`stored_location_for` lost during token authentication

Question

`stored_location_for` lost during token authentication

Closed this issue 9 years ago · 0 comments

Thought it was worth noting that the devise stored_location_for is not usable with this app because of the warden logout call.

I'm running a local compile of this gem with the following workaround to ensure users are redirected to their previous spot after token authentication.

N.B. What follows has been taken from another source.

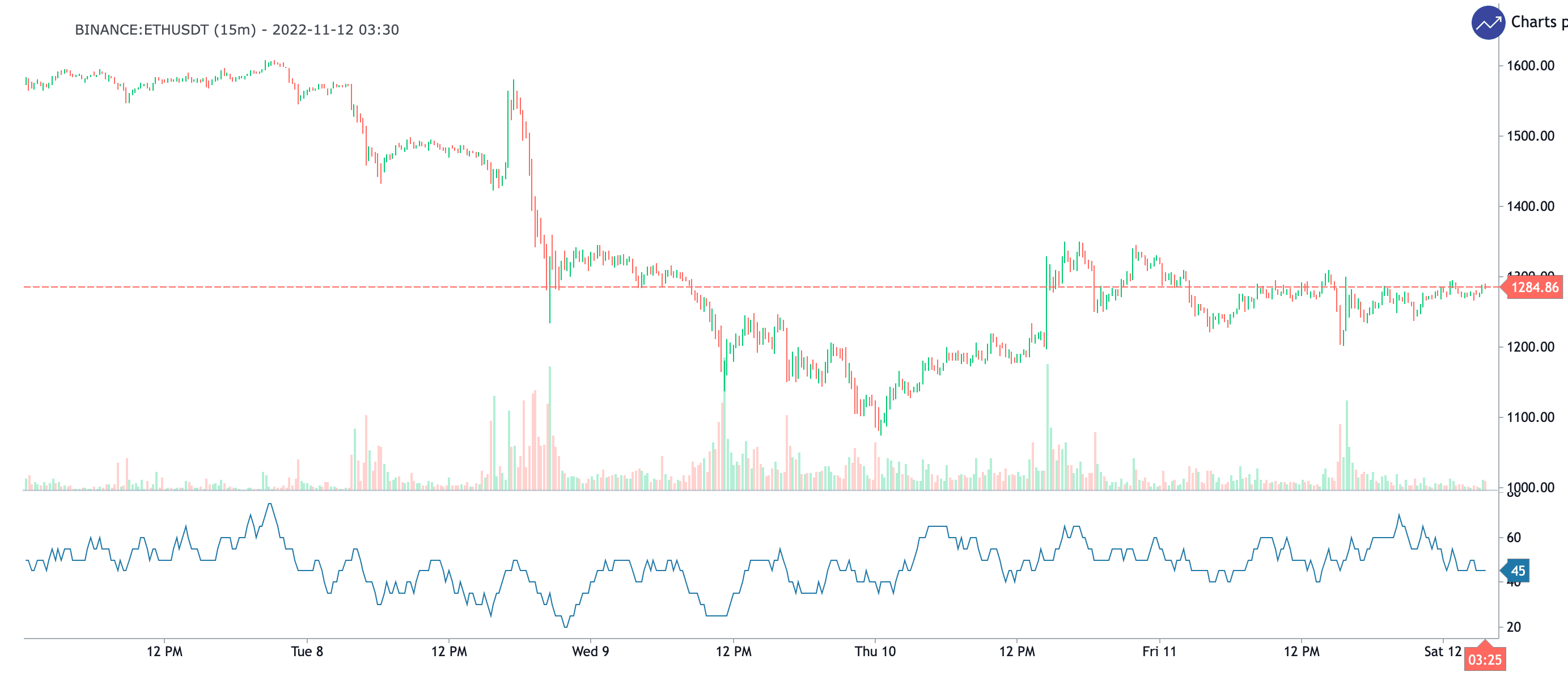Jump to the Wed 9 date label
Viewport: 1568px width, 676px height.
click(591, 652)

#  devise-otp/lib/devise_otp_authenticatable/hooks/sessions.rb
def create_with_otp
  ...
 if otp_challenge_required_on?(resource)
  challenge = resource.generate_otp_challenge!
  devise_stored_location = stored_location_for(resource)
  warden.logout
  session[:otp_stored_locaiton] = devise_stored_location
  respond_with resource, :location => otp_credential_path_for(resource, {:challenge => challenge})
elsif otp_mandatory_on?(resource) # if mandatory, log in user but send him to the must activate otp
  ...

# devise-otp/app/controllers/devise_otp/credentials_controller.rb
...

  private

  def after_sign_in_path_for(resource_or_scope)
    session[:otp_return_to] || signed_in_root_path(resource_or_scope)
  end
end

Notes: During my first attempts I tried to just reset the Devise stored_location for in the sessions.rb hook after it was reset. I was doing this using store_location.rb store_location_for method but no matter what I did it seems warden clears all devise related session data. Hence going with my own custom otp session variable.